Although commercial systems such as the BrainLAB ExacTrac X-Ray 6D system 14 are available for clinical deployment, the goal of this study was to investigate, at a fundamental level, algorithms that could be employed for patient alignment. The results of this study serve as the basis for future work toward the development and clinical implementation of an automated patient alignment system at LLUMC and may also assist other investigators in this mission where commercial systems are not easily integrated. More robust testing on multiple clinical data sets and different anatomical sites is planned as the next milestone toward this goal. The work presented here has identified algorithms for further testing and also identified other techniques, including those employed in ROI registration algorithms, which may also be considered for future research.
Conclusion
This work has shown that anatomy-based, automated, and 2D image registration is a viable technique to accelerate the process of patient alignment over the standard interactive, point-based method. While no single tested algorithm provided optimal registration on all accounts, each algorithm provided an increase in speed that could be further enhanced with appropriate computer hardware acceleration.

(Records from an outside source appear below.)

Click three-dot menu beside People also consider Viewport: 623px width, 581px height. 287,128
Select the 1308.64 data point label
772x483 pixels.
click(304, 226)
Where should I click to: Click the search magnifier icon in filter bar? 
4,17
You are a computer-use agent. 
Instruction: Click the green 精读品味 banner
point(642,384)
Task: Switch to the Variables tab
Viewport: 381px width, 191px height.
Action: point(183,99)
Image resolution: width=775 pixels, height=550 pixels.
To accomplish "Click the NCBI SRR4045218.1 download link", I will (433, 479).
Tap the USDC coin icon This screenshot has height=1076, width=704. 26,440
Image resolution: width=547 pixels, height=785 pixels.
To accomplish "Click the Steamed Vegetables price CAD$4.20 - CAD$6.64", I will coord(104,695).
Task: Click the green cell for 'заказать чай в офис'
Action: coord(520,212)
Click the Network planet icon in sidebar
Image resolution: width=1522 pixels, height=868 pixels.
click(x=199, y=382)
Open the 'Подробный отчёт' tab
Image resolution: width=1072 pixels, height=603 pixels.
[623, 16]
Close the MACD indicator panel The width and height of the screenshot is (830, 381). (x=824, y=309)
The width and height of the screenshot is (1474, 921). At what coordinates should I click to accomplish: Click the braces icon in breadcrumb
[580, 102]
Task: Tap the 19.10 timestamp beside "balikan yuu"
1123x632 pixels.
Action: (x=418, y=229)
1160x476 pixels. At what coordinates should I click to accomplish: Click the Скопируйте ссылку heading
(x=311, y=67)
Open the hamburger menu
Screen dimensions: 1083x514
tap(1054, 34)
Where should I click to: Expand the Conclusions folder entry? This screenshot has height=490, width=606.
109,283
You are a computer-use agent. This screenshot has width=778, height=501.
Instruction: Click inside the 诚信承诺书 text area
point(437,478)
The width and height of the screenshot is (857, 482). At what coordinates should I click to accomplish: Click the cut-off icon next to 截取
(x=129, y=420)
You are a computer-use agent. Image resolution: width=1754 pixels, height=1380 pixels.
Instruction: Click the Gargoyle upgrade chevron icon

The FFT-based phase correlation, ECC maximization, and MI maximization algorithms demonstrated sufficient translational accuracy and performance benefits to warrant further optimization, clinical testing, and potential clinical implementation. Applying an imaging-line-specific algorithm based on performance is another direction for application as it will allow the ability to select the algorithm that provides the best results for a given imaging line.
Footnotes
Abbreviations
Acknowledgments
The authors would like to acknowledge the support of Tom S. Lee from Optivus Proton Therapy for sharing his expertise of the Digital Imaging and Communications in Medicine (DICOM) medical imaging file format. The authors would also like to acknowledge Grant McAuley from Loma Linda University for assisting in the peer review process for this article.
Declaration of Conflicting Interests
The author(s) declared no potential conflicts of interest with respect to the research, authorship, and/or publication of this article.
Funding
The author(s) received no financial support for the research, authorship, and/or publication of this article.